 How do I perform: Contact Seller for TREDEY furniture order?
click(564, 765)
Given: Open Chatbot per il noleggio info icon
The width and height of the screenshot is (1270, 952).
____
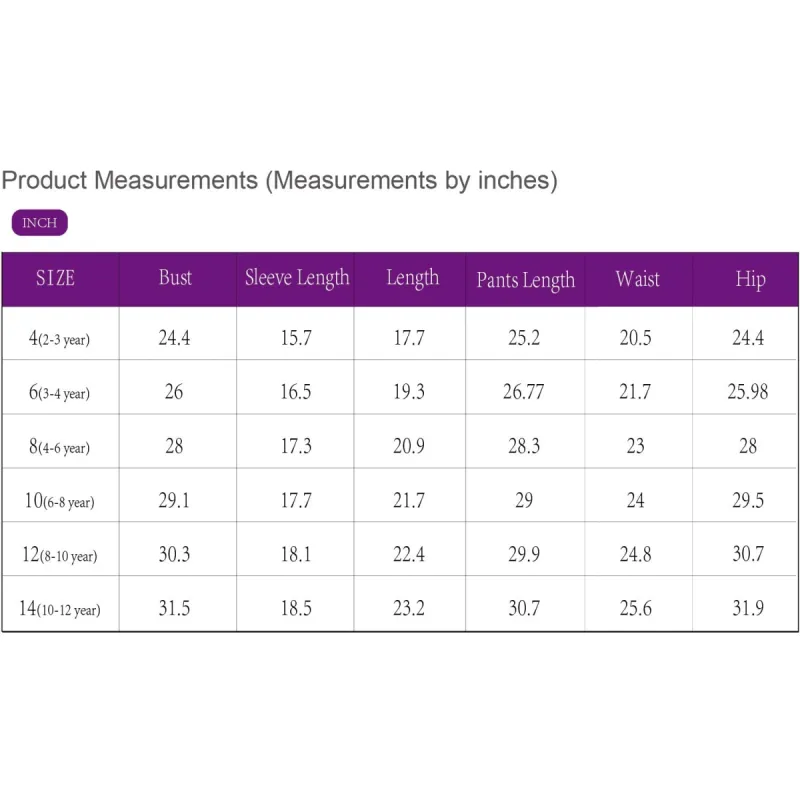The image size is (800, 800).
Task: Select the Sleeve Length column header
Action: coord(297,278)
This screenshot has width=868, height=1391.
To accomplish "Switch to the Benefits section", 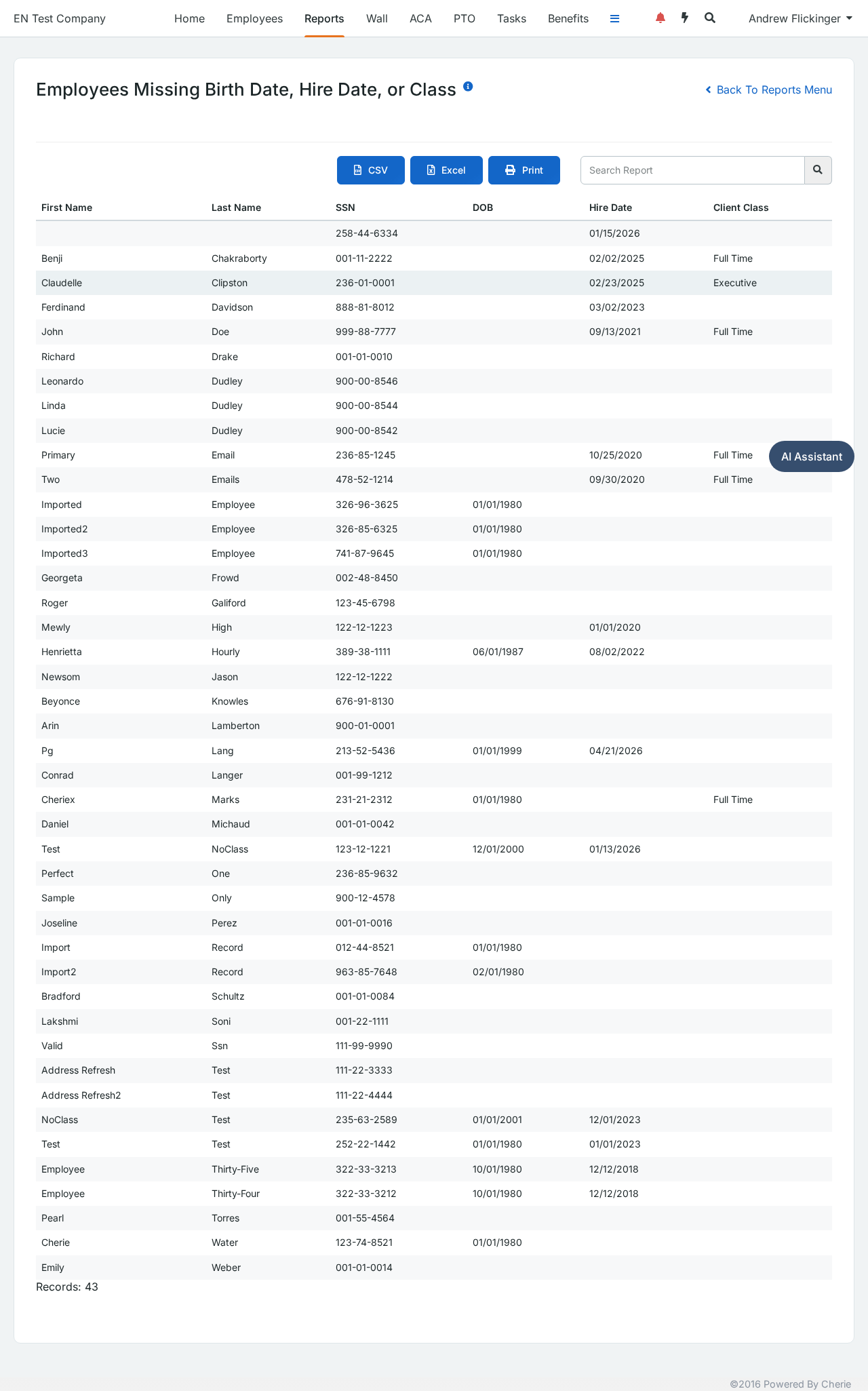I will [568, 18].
____
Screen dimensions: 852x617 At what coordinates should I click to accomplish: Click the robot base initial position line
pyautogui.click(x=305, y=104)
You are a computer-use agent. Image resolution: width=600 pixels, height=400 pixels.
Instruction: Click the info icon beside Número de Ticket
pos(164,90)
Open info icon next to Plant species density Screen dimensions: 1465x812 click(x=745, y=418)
____
**WHAT YOU ARE ASKED TO DO:**
Among the entries, how many lines hold the string "Open"? Answer with a bare number.

**TASK OUTPUT:**
2